Revamp, don’t repeal Alaska USF, urged the telecom industry and Alaska’s attorney general in comments this week in docket R-18-001 at the Regulatory Commission of Alaska. The RCA last month proposed phasing out AUSF by July 31, 2019 (see 1801160014). The Alaska Telephone Association (ATA), Alaska Communications (AC) and the AG office rejected that and pitched alternatives. AUSF surcharges -- 19 percent this year -- “will almost certainly continue to rise,” a lawmaker said. The federal USF contribution factor for Q1 is 19.5 percent.
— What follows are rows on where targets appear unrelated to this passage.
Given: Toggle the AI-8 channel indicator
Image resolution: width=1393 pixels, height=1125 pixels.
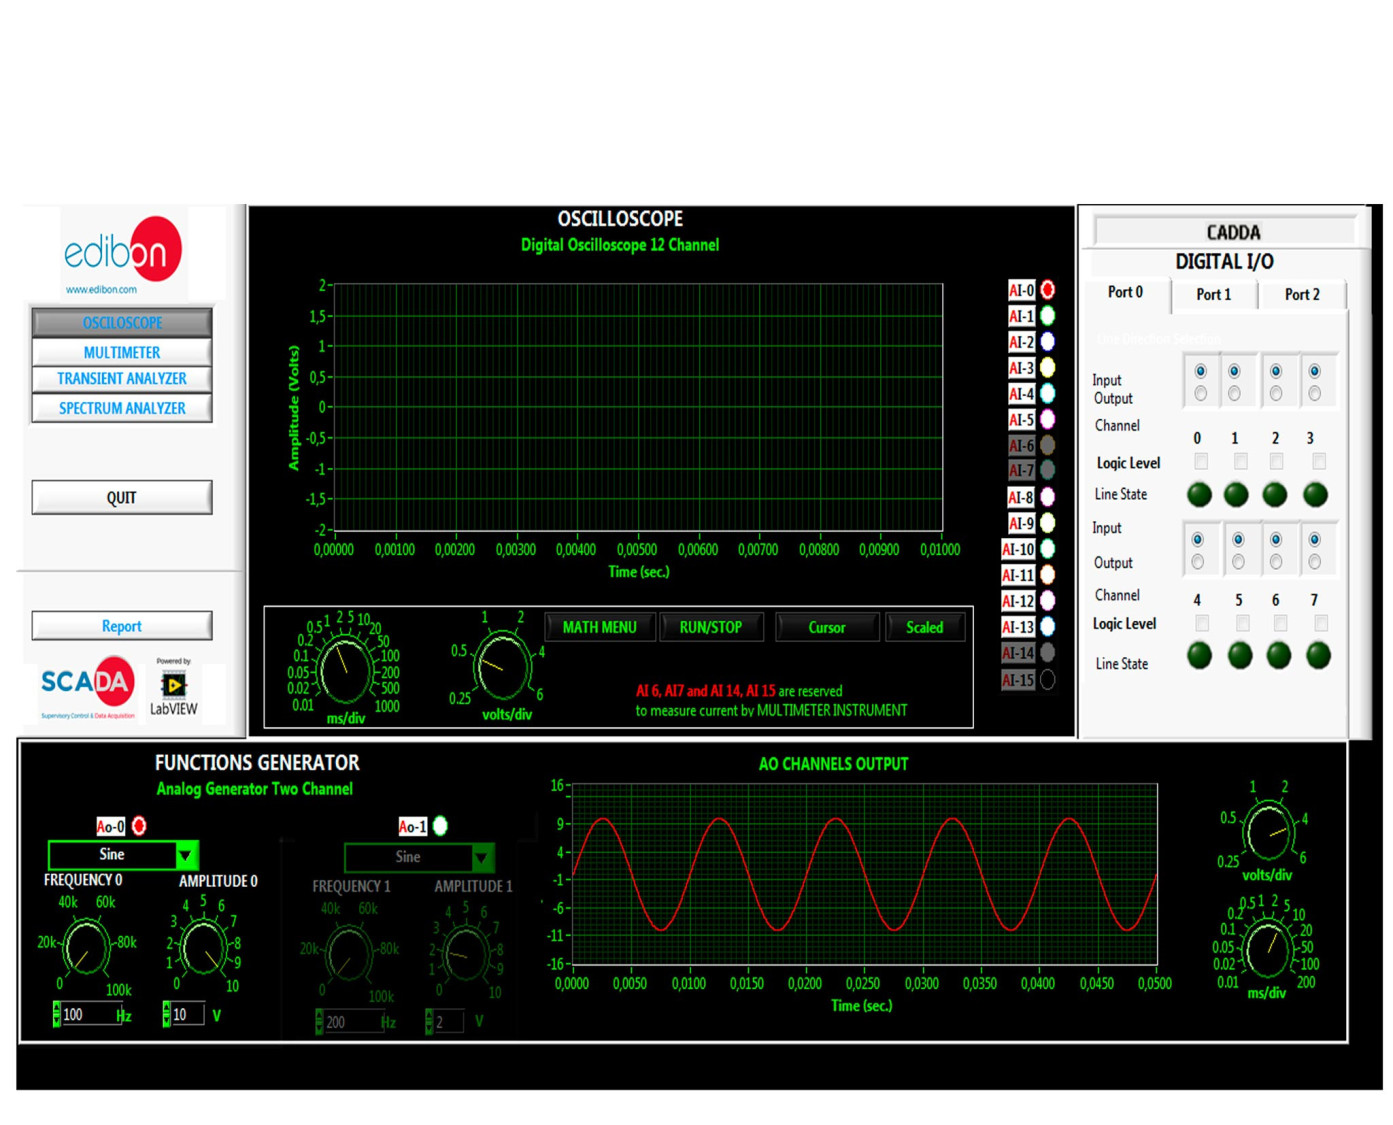Looking at the screenshot, I should point(1046,497).
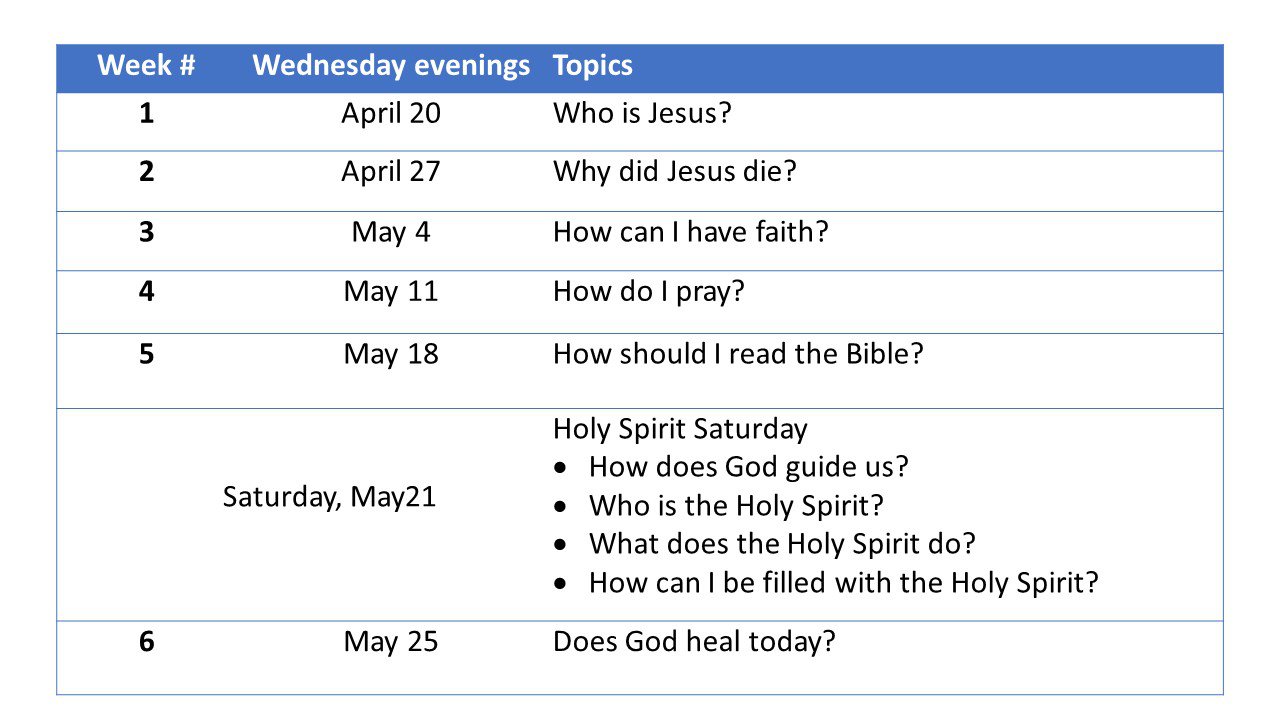Screen dimensions: 1280x720
Task: Click the 'How do I pray?' topic
Action: tap(650, 292)
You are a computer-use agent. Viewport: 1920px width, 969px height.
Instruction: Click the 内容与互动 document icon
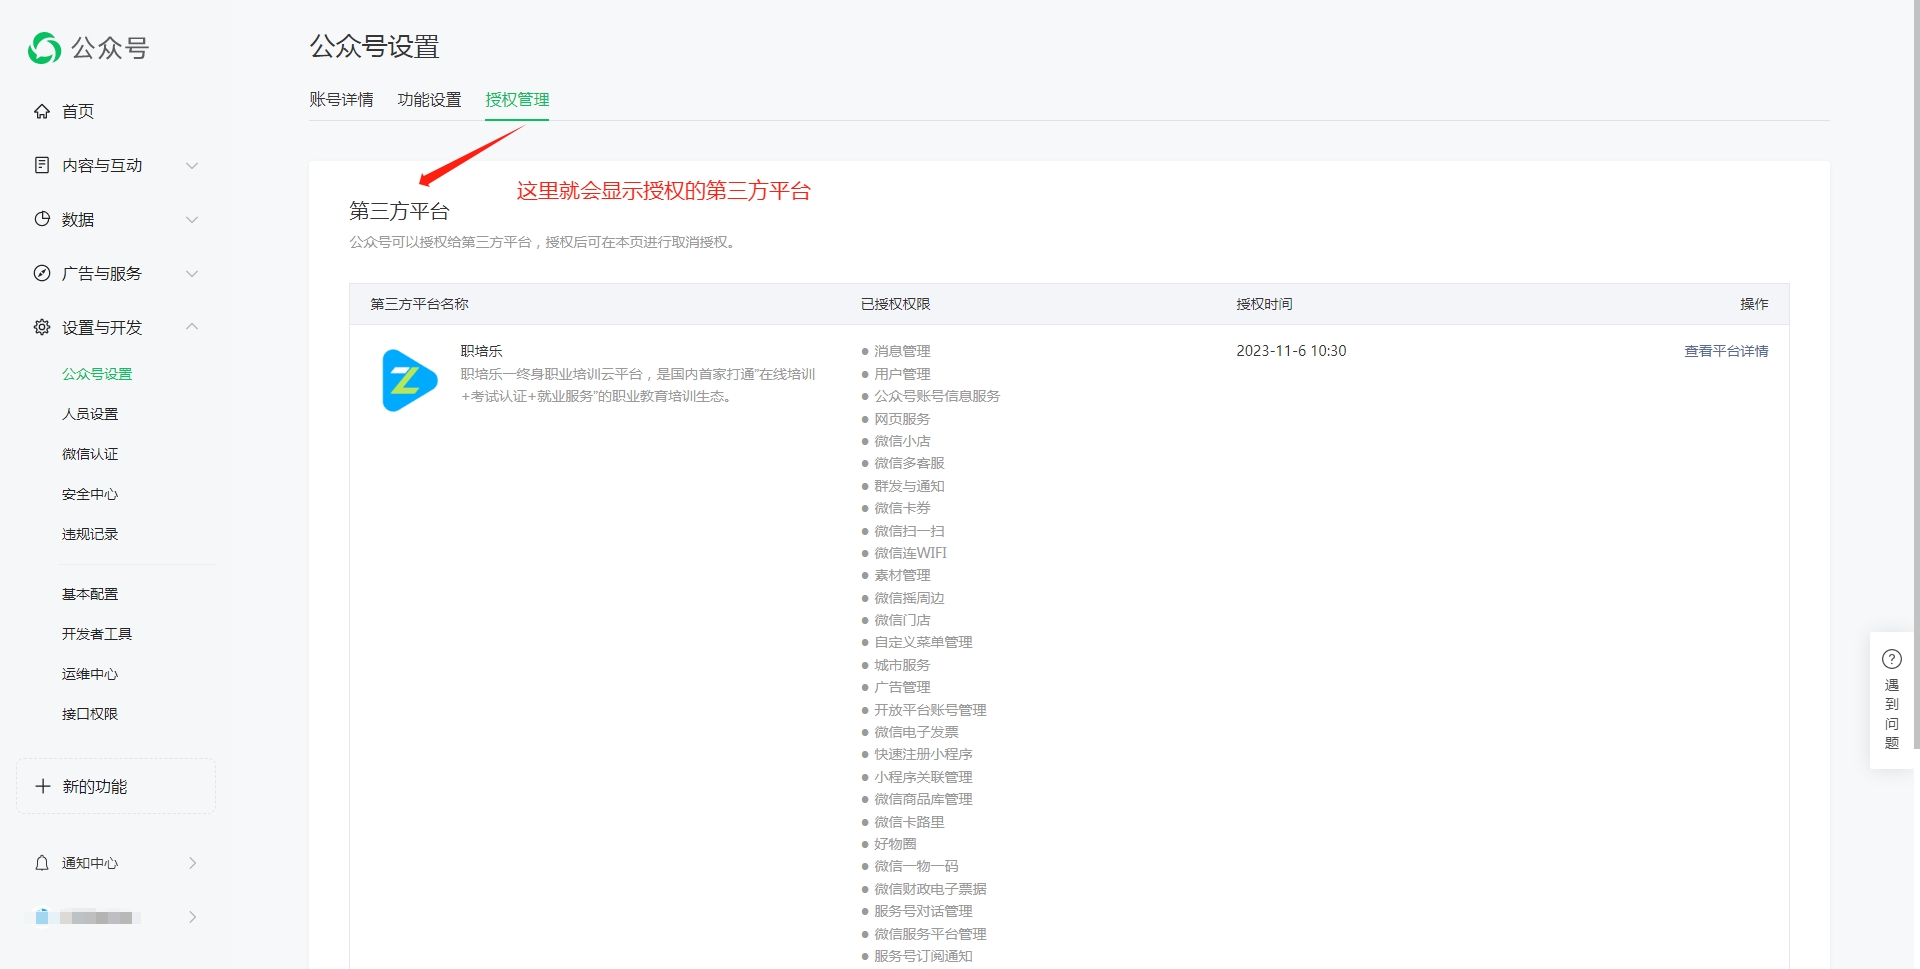42,165
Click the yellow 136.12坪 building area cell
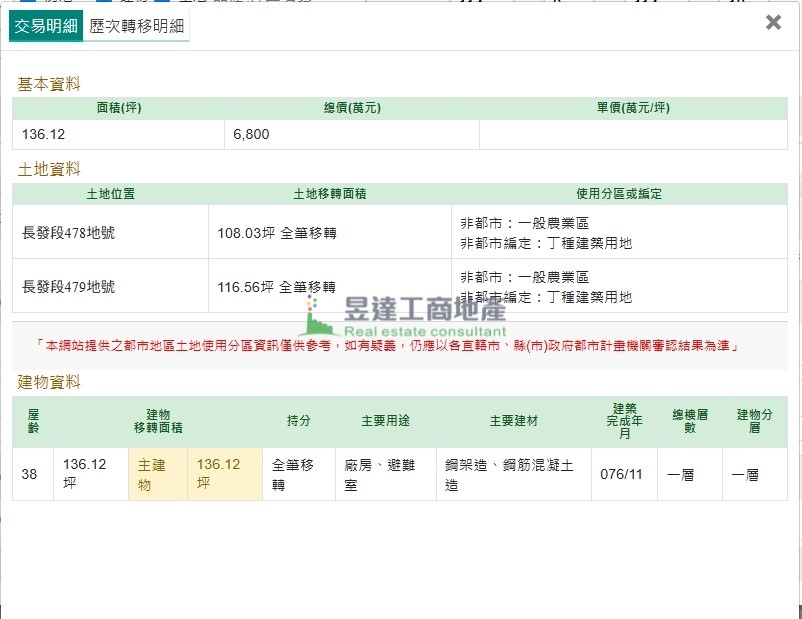Viewport: 802px width, 619px height. pos(224,474)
Idaho Public Utilities Commission staff must file a report by April 4 on the future of state USF, the PUC said in a Friday order in case GNR-T-17-05. Comments on the staff report will be due April 25, it said. The PUC canceled a previously scheduled Feb. 28 USF workshop because staff said it was satisfied after a Jan. 17 workshop (see 1801170030).
Rural telcos objected to the possible retroactive impact of some expense limitations apparently being considered by the FCC, or any sweeping disruption of settled cost-recovery principles. "[W]hile an October 2015 Public Notice purported to 'remind' carriers that certain expense items were ineligible for recovery via USF in 2015, then-existing rules that are still in effect today only prohibited recovery of some of the listed items," said an NTCA/WTA filing posted in docket 10-90 Thursday on a meeting with Wireline Bureau officials. "In fact, the rules in effect then and still today expressly permit recovery of several other expense categories listed in the Public Notice (or are ambiguous or internally inconsistent at best)." New limitations should be applied only prospectively, the groups said, noting they back "delineating explicit limitations with respect to the recoverability of specific expense categories" consistent with their prior filings and commissioner statements (see 1801310057). The groups also "objected to any far-ranging, open-ended language in either a new rule or order text that would attempt to recast, restate, or recharacterize decades of settled cost recovery standards and jurisprudence," they said. "[T]he focus should be on promoting clear accountability by providing very direct and plain indication of what expenses are not recoverable through USF and/or rates, rather than rewriting cost recovery policies more broadly in a way that could create, rather than dispel, confusion for small businesses and increase, rather than decrease, complicated compliance risks and burdens."